DevOps:

Deployment Mini Sprint

2018-06-23

What is DevOps/Deployment?

DevOps and Deployment is almost a subfield of computer science.

Deployment

Taking your code that you have written in some environment for some purpose and making it available for others to use.

  • Usually means deploying to the web
  • Could also mean deploying firmware code that you have written to a piece of hardware that can run that code and no other hardware can use it.
  • Could refer to internally deploying a toolset or library to the rest of your team so they can make it available in their own work.
Deployment is always taking something you've written that is private and local to your computer and deploying it to others so that they can use it.
Worst case of deployment:
  • Take the work you've made, put it on the floppy disk, and give it to someone and they can use it. Flaws:
  • Person receiving the disk can't reproduce it themselves

    • if it goes wrong, if it wasn't what they thought it was or wasn't what you thought it was, rebuilding the disk is a great labor

Goal in deployment:

  • Make it automated such that when you create a new piece of code that you think another person can use, they can use it.

DevOps:

Deploying websites in a professional environment on the web.
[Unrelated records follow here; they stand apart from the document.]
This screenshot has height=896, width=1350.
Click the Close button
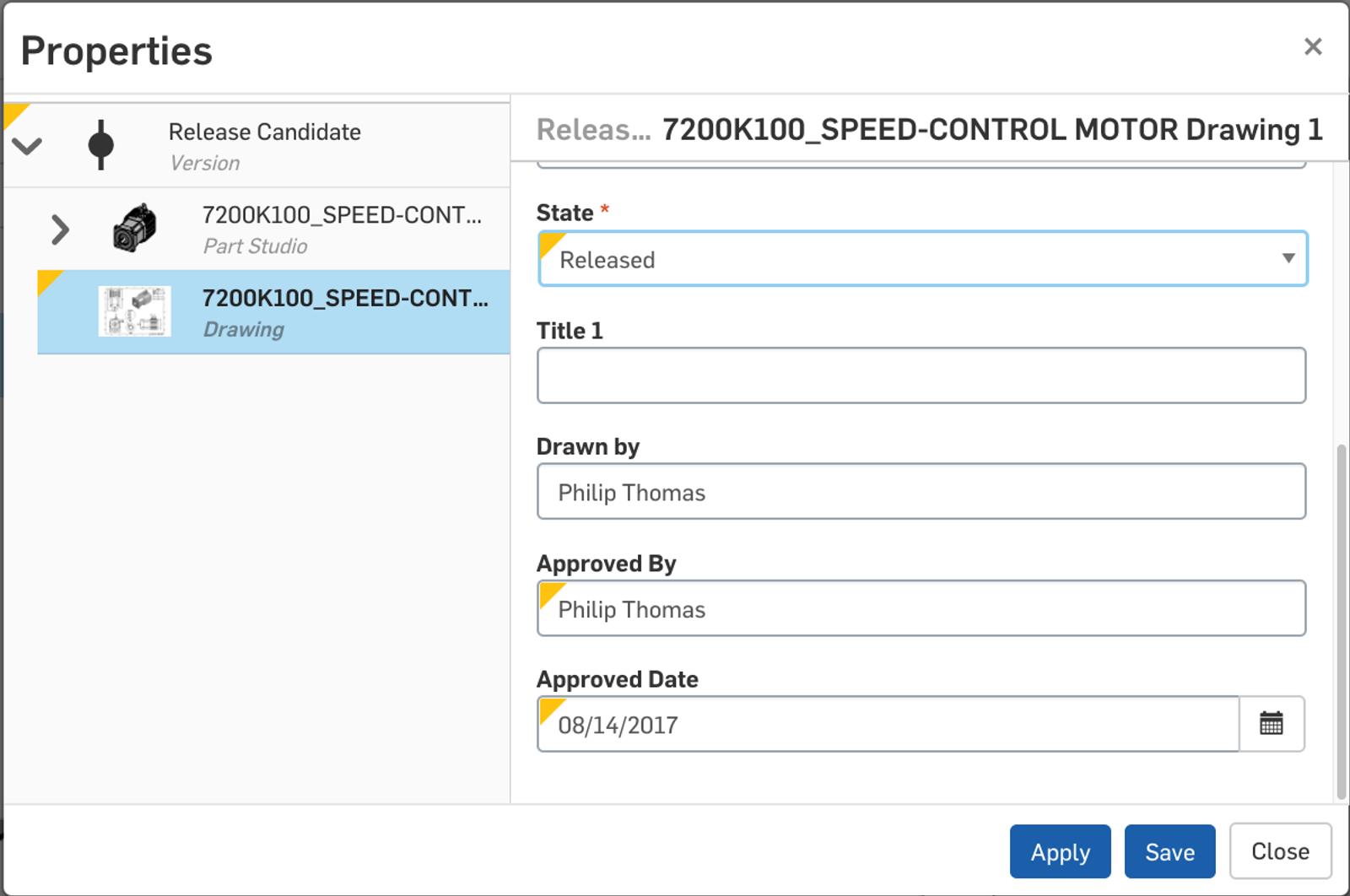pos(1279,851)
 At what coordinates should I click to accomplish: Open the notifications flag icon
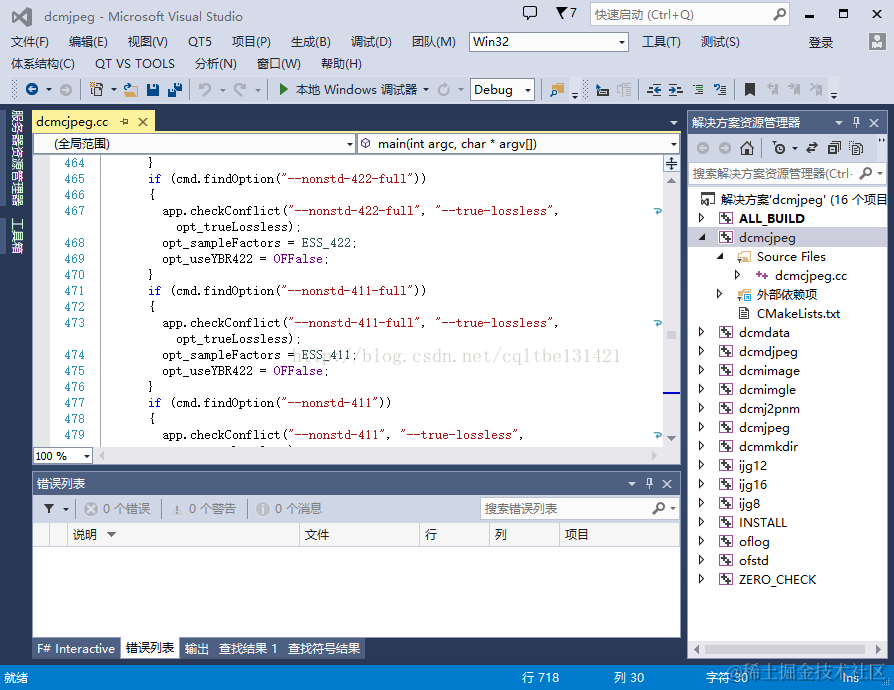click(x=566, y=13)
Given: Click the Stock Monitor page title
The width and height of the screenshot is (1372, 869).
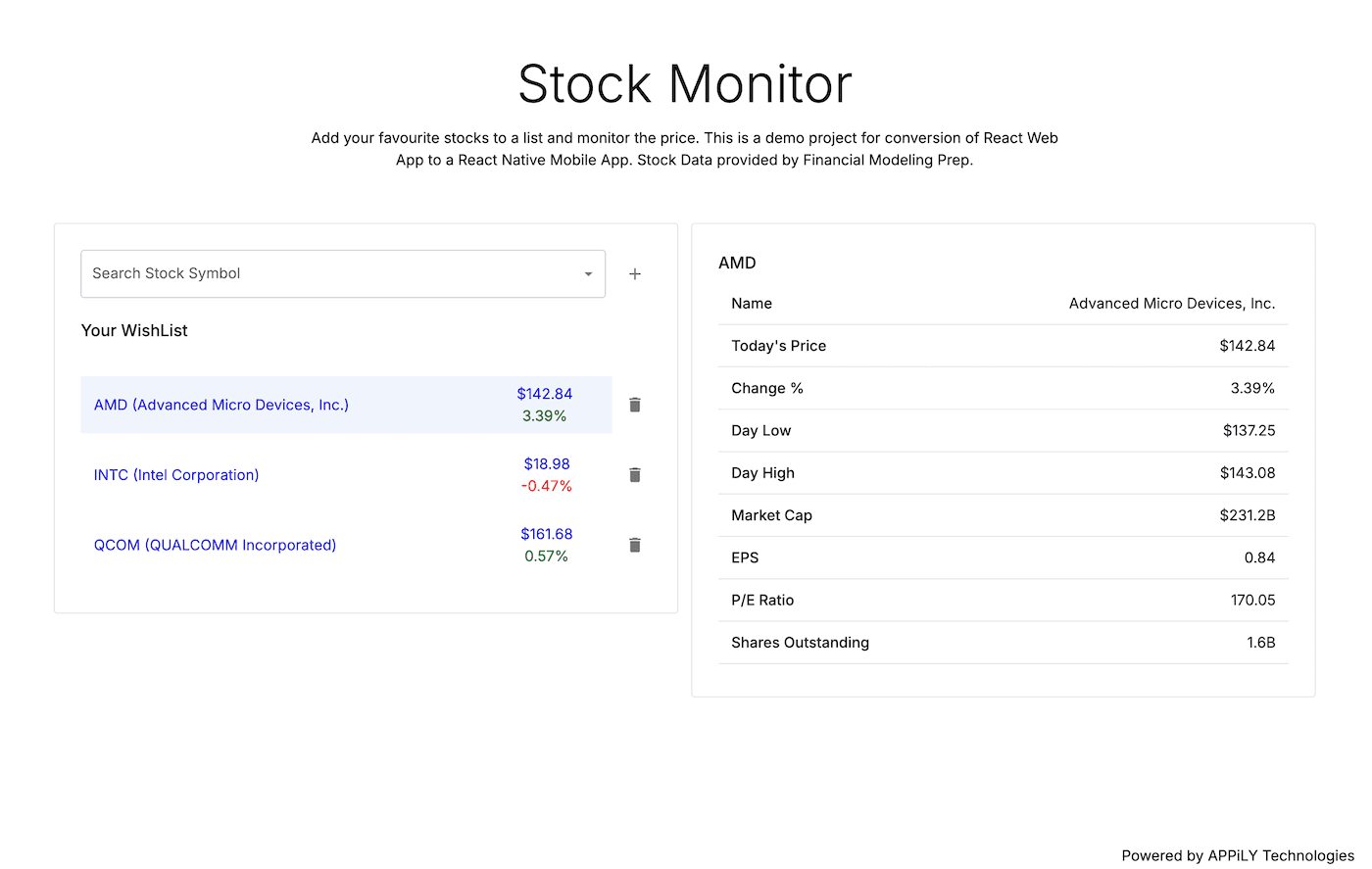Looking at the screenshot, I should click(x=685, y=84).
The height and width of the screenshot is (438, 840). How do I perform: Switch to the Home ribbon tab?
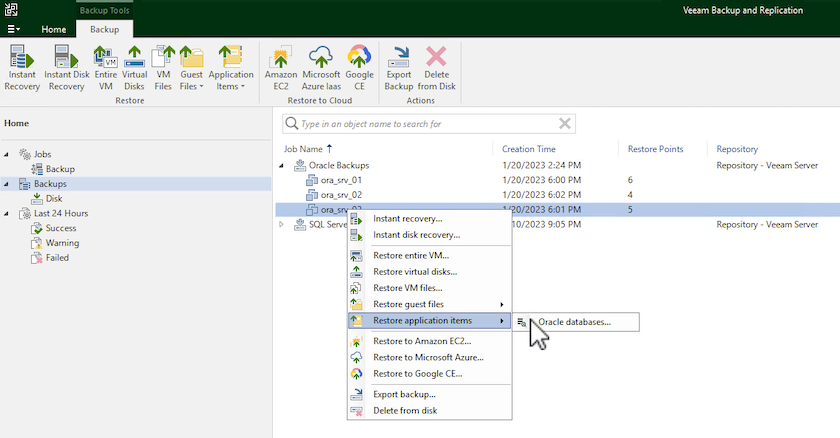pos(53,29)
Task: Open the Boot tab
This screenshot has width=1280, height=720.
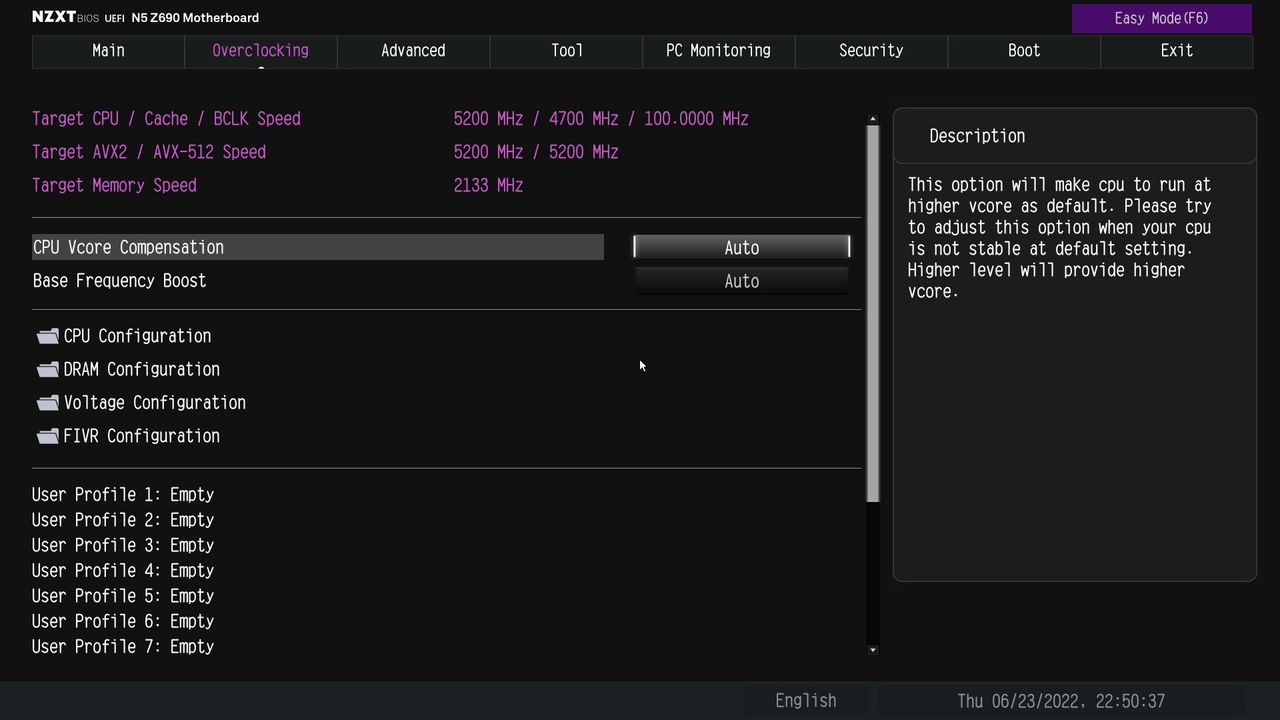Action: tap(1024, 51)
  • It is very, very complicated

  • Networking: Deep field with a lot of theory and research

    • Software engineers generally don't specialize in networking. You can and you'll be a great resource wherever you are working in networking, but most of it has been abstracted away so you don't need to learn it as much.
  • You getting your code to the internet somehow is DevOps

  • The internet and how your code is on the internet is the use of servers is part of DevOps

  • The delivery of your code from those servers on the internet to the customer is DevOps.

DevOps has to involve delivering a software project across a network line to a client/machine somewhere.

Steps of Simple DevOps:

  • Configure an operating system on a computer

  • Connect a computer to the internet

  • Write software that opens a socket and listens for connections

    • Your code
    • Customize code for a specific business, entertainment, or hobby-related task
    • Make software failure tolerant (ensure that all the important programs your server depends on can't crash and stay crashed - automatic restarting)
    • Make software data consistent (if two users send similar data at the same time, it won't break, won't destroy data, and won't bring down other servers)
  • Usually when you make a web server for the internet, it's not actually your code that connects to the customer.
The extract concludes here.